● Text segment:
Industry executives and experts share their predictions for 2024. Read them in this 16th annual VMblog.com series exclusive.
3 Things to Know as Cybersecurity Compliance Gets More Intense in 2024
By Cam Roberson is Vice President at Beachhead Solutions
The
cybersecurity compliance pressures felt by businesses across industries will
intensify heading into 2024, as new laws and regulatory initiatives will require
even more attention and sophisticated security capabilities. The day is fast approaching
when any organization doing business in the U.S. will see its cybersecurity
practices fall under regulatory oversight.
While
the process of adapting to this new normal will require diligent effort and
investment, the shift also provides clear opportunities for businesses to
differentiate from competitors based on how they approach-and
prove-cybersecurity practices.
With regulatory change coming on fast and unavoidably, the best thing
businesses can do is harness that change to their advantage.
Here
are three areas where compliance requirements will intensify in 2024:
1) The FTC Safeguards Rule
I'll
start with a change that affects countless businesses and needs to be on just
about everyone's radar in 2024. The FTC Safeguards Rule requires any business under FTC
jurisdiction (and not that of another regulator) that "acts as a financial
institution" to have a capable and comprehensive information security program
in place protecting customers' financial data. The crucial detail that
businesses may find surprising: any business that regularly transfers money to
and from customers counts as a financial institution under this rule. Therefore,
millions of unsuspecting businesses, from mortgage lenders to tax prep services
to car dealerships, are now subject to regulatory compliance and on the hook to
get their cybersecurity houses in order.

● Prompt 1: According to the cybersecurity compliance article, which businesses count as financial institutions under the FTC Safeguards Rule?
● Prompt 2: Write the next part of the cybersecurity compliance article, starting after its last sentence.
The listing comes from a separate source unrelated to the cybersecurity compliance article.

● Dataset entries:
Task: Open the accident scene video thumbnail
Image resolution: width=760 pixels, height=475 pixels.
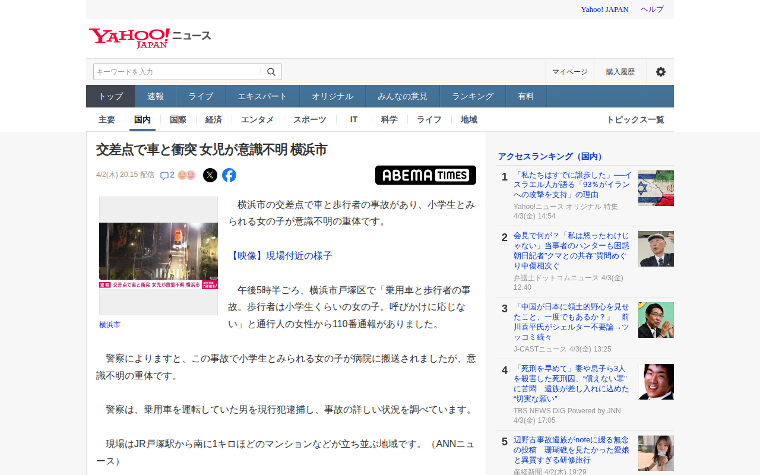Action: point(159,256)
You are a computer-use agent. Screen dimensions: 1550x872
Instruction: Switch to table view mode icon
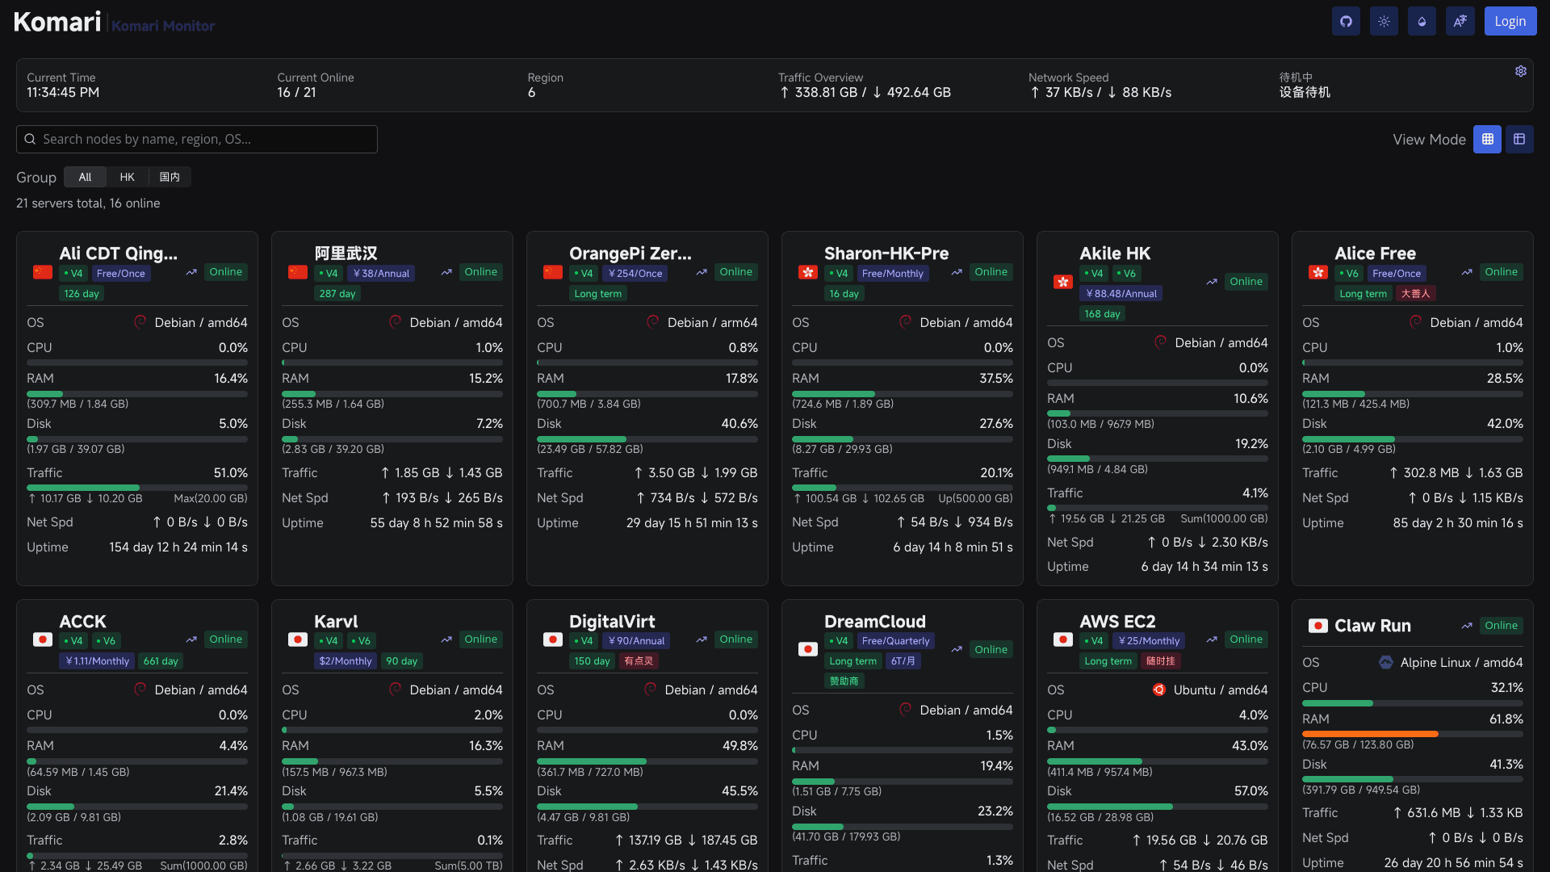click(x=1519, y=139)
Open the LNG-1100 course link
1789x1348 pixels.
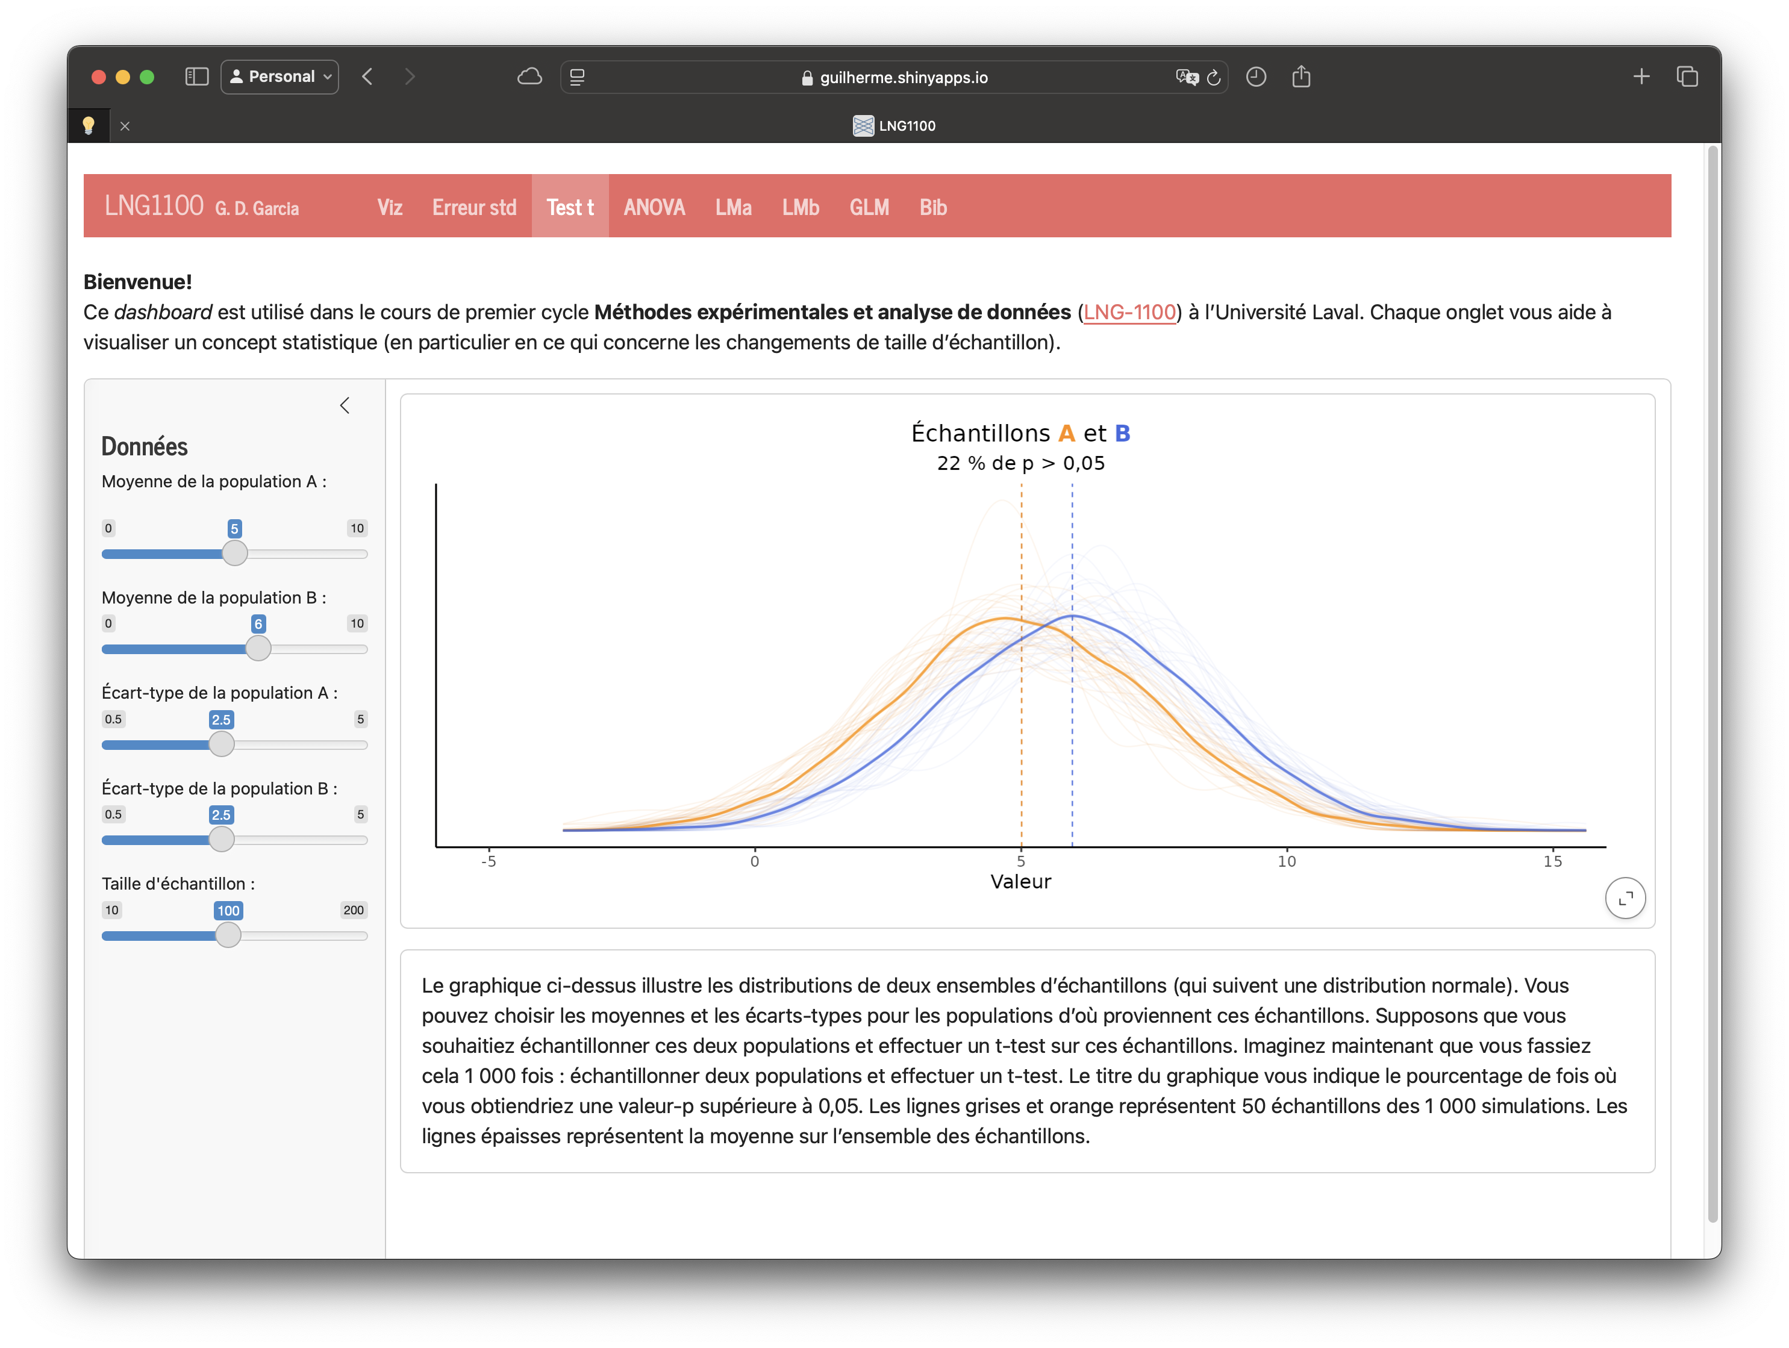(x=1129, y=312)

● Task output 1: Any business that regularly transfers money to and from customers.

● Task output 2:
It's
worth noting that regulators have eagerly made examples of newly regulated
businesses that put sensitive financial data at risk, prioritizing
organizations that demonstrate the most egregious security practices as their
first targets. While it's tempting for businesses to learn the wrong lesson
from that targeting-i.e. "I only have to be the second slowest not to get eaten
by the lion"-the reality is that oversight and enforcement are expanding and
will catch up with any organizations that fail to meet their obligations.
The
FTC Safeguards Rule isn't something to mess with. A business that fails to meet
the rule's requirements may have regulators administering fines of $100,000 per
violation, as well as the possibility of additional fines that target business
leaders individually. Businesses that fail to align financial data security with
required best practices may also put their licensing at risk.
While
the FTC Safeguards Rule was written in 2021, the deadline for compliance was
pushed back until June 2023. Since then, affected businesses have been fully
exposed to compliance enforcement...whether they've been aware of it or not.
Businesses that aren't prepared must take immediate action: the risk of
penalties will only increase as regulators gear up for tighter enforcement in
2024 and beyond.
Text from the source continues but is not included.